I grew up in that type of environment. I watched my mom, as a single parent, work multiple jobs and still have the resilience to go to grad school long before online classes existed. I remember sitting late at night watching her study. I didn’t understand what she was doing then, but she told me recently that she wanted my sister and me to see what it looked like to overcome and pursue education as a pathway out. I remember the dilapidated buildings, growing up in a food desert, and the divestment in the community. But I also remember how rich the community was—not economically, but relationally. Too often people equate impoverishment with a lack of brilliance or value, and that simply isn’t true.


Dr. Theresa Gowan offers a framework that describes socially constructed narratives about poverty: sin talk, sick talk, and system talk. Sin talk frames poverty as a moral failure—a character flaw, a lack of faith. Research shows that when we adopt this narrative, we respond with punishment, exclusion, displacement, and criminalization. People who are poor or unhoused are demonized, and their inherent worth is trampled. Yet I know impoverished people who know more Scripture than lifelong churchgoers, and unhoused people with deep morality and integrity. Their stories are silenced by the false narrative that poverty equals immorality or laziness—political talking points that deny human dignity.


"Sick talk" pathologizes communities, assuming something is mentally wrong with them. Often, those using this language have access to therapy, insurance, and support systems, without recognizing how inaccessible those resources are to others. The mental health system is overwhelmed. There is a massive need for clinicians and trauma-informed care. But instead of addressing systemic conditions that produce trauma, people are labeled lazy or morally deficient.


We also fail to talk honestly about systems. In the book, I describe the residue of decades of neglect. I can still return to my community and see decay—not just in buildings, but in the soul. While I believe people need internal grit and resilience, I also believe access, support, and resources matter. The book connects how my community was designed to the educational trauma I had to overcome.


When I read your book, I couldn’t help but contrast it with my own experience. I grew up with a strong tailwind pushing me forward. I would have had to deliberately act against that tailwind to fail. You had thrust behind you—tons of it. Hearing your story, I felt all of it.


But what happens when you’re facing constant headwinds and keep getting knocked down? Research shows it takes 20 years to overcome poverty if nothing goes wrong. That study, released by economists at The Atlantic, examined upward mobility and social equity—not just money, but relationships, community, and access to opportunity. Many people don’t have those connections if they’re born in the “wrong” part of town.

It’s both-and. We must provide access and support, and we must model encouragement so people can borrow courage when resistance keeps coming. I survived because people saw the best in me—teachers, mentors, and Dr. Joe, who loaned me his car for an entire year when mine broke down. I told him I was about to drop out, and he handed me his keys, saying, “Whatever you do, don’t give up.” He didn’t know me, yet he trusted me.


When was the last time you gave someone your car keys? When did you invest in someone deeply enough to believe in them until they could overcome? Regardless of tailwinds or headwinds, we are all the product of community. I’m not here because of my own ability. I’m here because people helped me get here—and you are too.

================================

EXERCISE SET:
1. List every response that, according to the passage about poverty, research shows follows from adopting the sin talk narrative.
2. Does the passage about poverty support each statement? (a) The speaker's mother attended grad school after online classes had become available. (b) Dr. Joe loaned the speaker his car for an entire year. (c) The research cited says it takes 10 years to overcome poverty if nothing goes wrong.
The rows are not needed for anything asked here.

GIVEN ENTRIES:

================================

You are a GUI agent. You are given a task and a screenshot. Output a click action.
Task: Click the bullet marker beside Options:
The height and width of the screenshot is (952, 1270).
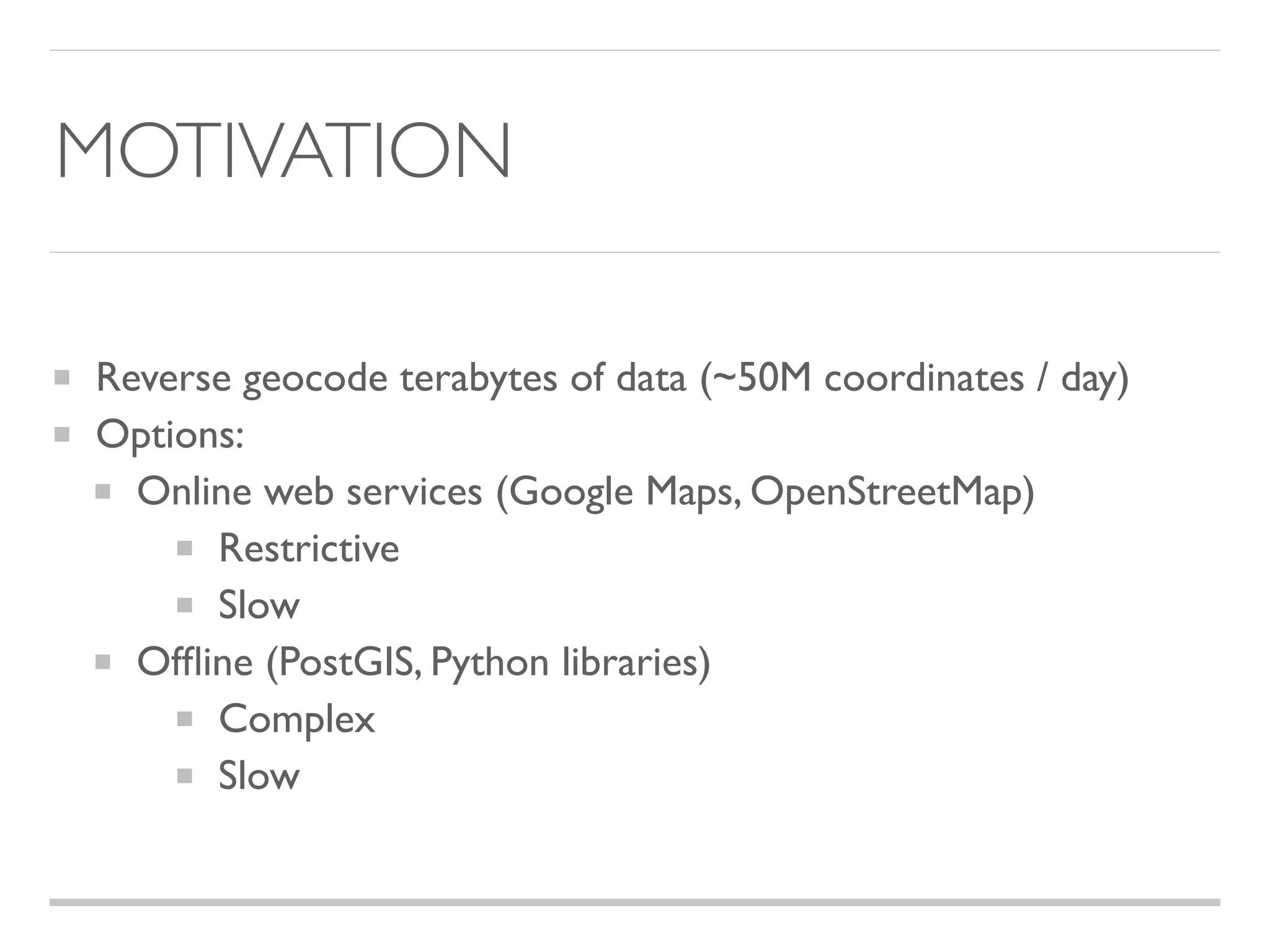(x=61, y=434)
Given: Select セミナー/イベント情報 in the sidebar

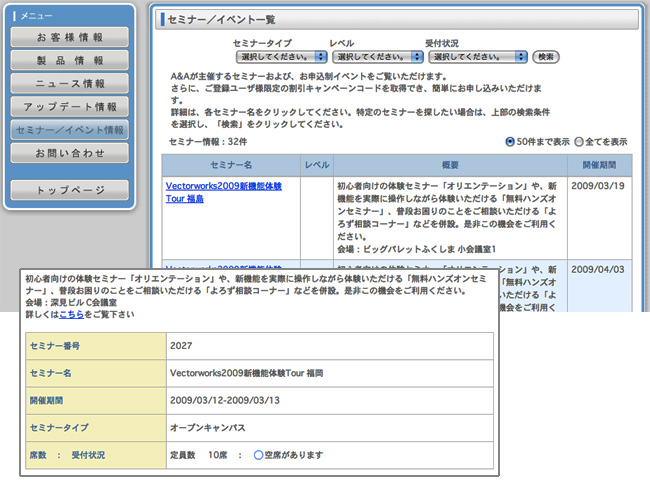Looking at the screenshot, I should pos(69,131).
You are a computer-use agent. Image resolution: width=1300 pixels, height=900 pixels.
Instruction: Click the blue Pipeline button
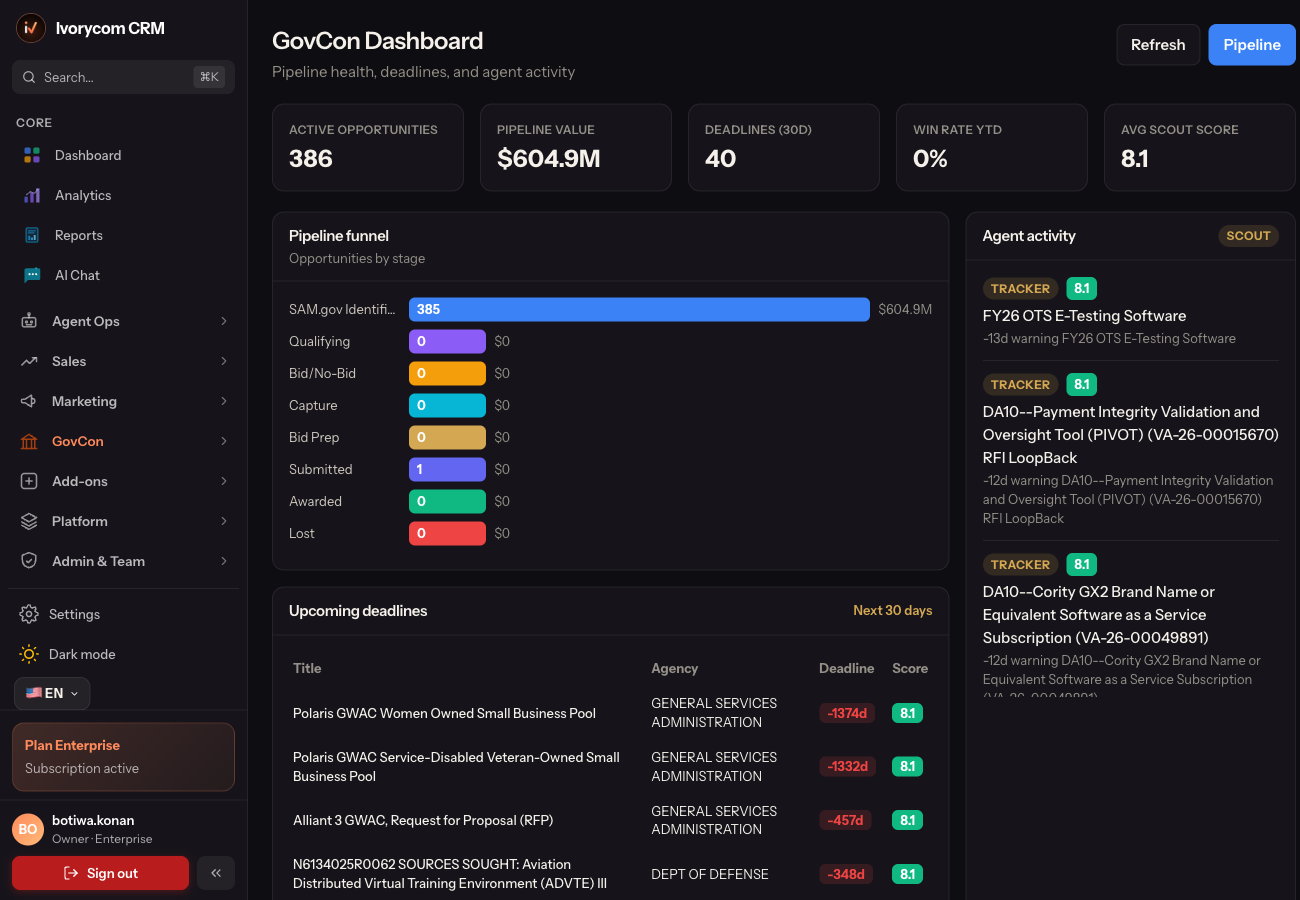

================================

ANSWERS:
1. punishment, exclusion, displacement, criminalization

2.
(a) No: "long before online classes existed"
(b) Yes: "loaned me his car for an entire year when mine broke down"
(c) No: "it takes 20 years to overcome poverty if nothing goes wrong"